If you’ve even been involved in a traffic jam on a motorway and wondered what the hold-up was, only to find that when you get to the release point, all that was holding up traffic was the drivers in front of you ‘rubber-necking’ an accident on the other side of the road, then you understand the current crisis in emergency rooms.
Our emergency rooms are staffed by world-class doctors and nurses, and speaking as a recent patient of one of those emergency rooms, I can attest to the fact that not alone are these people extremely talented, but they are also dedicated beyond the call of duty.
I was in there because I was suffering from acute abdominal pain following recent surgery and, as that sounds, it was quite serious. But I also had the chance to hear about the patients beside me and their complaints. One young man, for example, wanted a scan as he had had ‘a kick in the head’. Not recently. Not a few minutes ago. Last week. He thought he’d have a scan. The emergency room is no place for such a person.
And there were many others. I arrived at the emergency department at 3pm, so it was before the drunks had gotten themselves into ’emergency’ condition. But they dutifully began to arrive as the evening set in, some more regular visitors than others, who were advised “you could start this program with your GP tomorrow, but, of course, I can’t force you to go…”
There was the elderly woman with dementia who cursed her family viciously and loudly and screamed racial epithets at every non-white member of staff. There was the rape victim who had been brutalised and traumatised and who would never be the same again. There was the immigrant woman moaning in pain because of a misunderstanding about her heart condition, which led her to believe she couldn’t take painkillers.
You could make a valid argument that none of those people should have been there. Our emergency rooms shouldn’t be serving as ‘drunk-tanks’ – even if it is Christmas.
Rape victims should have a more private place to receive treatment and counselling. People with dementia should be in appropriate facilities. And certainly, people with minor ailments or concerns should be going to their GPs, especially at 3pm.
But none of these things happen because of underfunding in the rest of the health service, which has compelled our emergency departments to become the default point-of-care for various reasons.

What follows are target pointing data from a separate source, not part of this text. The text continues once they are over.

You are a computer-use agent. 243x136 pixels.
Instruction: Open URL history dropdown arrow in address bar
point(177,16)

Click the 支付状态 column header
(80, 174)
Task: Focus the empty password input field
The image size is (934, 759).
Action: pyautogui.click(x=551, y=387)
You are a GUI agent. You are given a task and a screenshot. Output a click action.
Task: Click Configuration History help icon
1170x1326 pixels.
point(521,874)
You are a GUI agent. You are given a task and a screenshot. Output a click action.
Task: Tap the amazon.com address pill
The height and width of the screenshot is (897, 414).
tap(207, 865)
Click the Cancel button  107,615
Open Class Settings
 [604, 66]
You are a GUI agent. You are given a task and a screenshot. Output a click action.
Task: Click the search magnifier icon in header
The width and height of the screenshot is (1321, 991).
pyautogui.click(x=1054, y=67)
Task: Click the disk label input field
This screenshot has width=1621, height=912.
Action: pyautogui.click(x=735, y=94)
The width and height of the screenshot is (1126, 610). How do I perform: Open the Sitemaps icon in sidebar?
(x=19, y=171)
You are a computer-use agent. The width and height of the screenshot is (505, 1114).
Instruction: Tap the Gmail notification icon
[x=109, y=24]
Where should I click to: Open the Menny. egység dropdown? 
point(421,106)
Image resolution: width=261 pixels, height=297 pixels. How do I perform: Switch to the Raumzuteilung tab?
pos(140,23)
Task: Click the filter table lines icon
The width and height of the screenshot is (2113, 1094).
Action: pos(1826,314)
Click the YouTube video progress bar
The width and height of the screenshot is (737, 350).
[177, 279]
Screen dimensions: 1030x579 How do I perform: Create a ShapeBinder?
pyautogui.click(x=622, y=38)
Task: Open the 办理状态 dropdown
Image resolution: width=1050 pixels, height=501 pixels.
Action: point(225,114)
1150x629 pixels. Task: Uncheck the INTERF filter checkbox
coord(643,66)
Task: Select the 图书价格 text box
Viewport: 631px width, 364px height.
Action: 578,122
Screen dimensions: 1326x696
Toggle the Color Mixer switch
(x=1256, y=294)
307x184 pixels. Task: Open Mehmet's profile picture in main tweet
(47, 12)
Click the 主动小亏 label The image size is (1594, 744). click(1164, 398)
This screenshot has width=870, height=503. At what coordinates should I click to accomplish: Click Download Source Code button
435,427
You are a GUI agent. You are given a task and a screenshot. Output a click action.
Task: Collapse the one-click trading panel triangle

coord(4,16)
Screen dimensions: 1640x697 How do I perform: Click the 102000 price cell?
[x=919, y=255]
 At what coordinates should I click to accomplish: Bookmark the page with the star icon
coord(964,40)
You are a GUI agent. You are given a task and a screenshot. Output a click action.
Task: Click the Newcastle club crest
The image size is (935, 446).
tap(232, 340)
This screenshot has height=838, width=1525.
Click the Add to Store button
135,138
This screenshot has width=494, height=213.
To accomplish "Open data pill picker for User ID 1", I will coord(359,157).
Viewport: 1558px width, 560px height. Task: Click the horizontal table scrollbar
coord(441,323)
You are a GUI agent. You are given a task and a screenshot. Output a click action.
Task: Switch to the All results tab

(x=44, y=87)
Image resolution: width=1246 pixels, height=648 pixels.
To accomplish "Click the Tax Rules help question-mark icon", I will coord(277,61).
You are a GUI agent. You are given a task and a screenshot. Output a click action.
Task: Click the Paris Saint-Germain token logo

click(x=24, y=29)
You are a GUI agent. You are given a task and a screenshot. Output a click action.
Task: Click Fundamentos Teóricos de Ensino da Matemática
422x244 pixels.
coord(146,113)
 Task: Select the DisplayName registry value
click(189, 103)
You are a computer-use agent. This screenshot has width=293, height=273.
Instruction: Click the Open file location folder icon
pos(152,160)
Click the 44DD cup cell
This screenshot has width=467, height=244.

If you visited your GP with concerns about a head injury, he or she would send you for a scan, for which you would have to pay. If you chose not to pay, you would be on a waiting list. If it was a serious injury, you’d probably be dead or seriously injured before you got a scan, and if it wasn’t, and you had survived that long, it would probably be unnecessary.
So you pop down to your emergency room and tell them you’re dizzy and maybe they’ll consider you an ’emergency’.
But in these winter months, there is an accident happening on the other side of the motorway. Each year, there are another 20,000 people over 65, and they all have a tendency to have more real health emergencies than people who are 40 years younger. Each year, the task of emergency departments gets bigger, which means that the dam overflows.
The root cause of the annual crises in emergency departments is the general underfunding of the health service, and the desire to introduce popular measures such as ‘free care for the under sixes’, rather than comprehensive policies where they are needed.
Hospitals are expensive, and not always needed for every complaint. General practitioners are relatively cheap. But there is no way to refer people out of emergency departments, who shouldn’t be there, to cheaper and more appropriate services such as general practice. It is a one-way street, hopelessly clogged when busy.
Equally, an under-funded health service with not enough hospital beds cannot accommodate any sizeable increase in emergency admissions. However, some of this talk is exaggerated. In most cases, people with serious illness do get admitted to hospital and do get a bed. (In my case, I was admitted to A&E in less than 30 minutes and into a regular hospital bed within 12 hours, as a public patient).
And then, one has to factor in HSE management, without vilifying them for their intentions. They have a limited budget. They don’t have the permission or authority to make the radical changes necessary, so they have to limit bed numbers – otherwise their budget is just a joke.
The demographics, the limited budget and the unlimited demands of patients all create pressure on emergency rooms. It just takes winter and a few more falls by older people, a few more ’12 pubs of Christmas’ and the system collapses like a burst Christmas balloon.
It’s a one-way highway to hell, with no one able to, or with the authority to, direct the traffic. And we wonder why we have gridlock.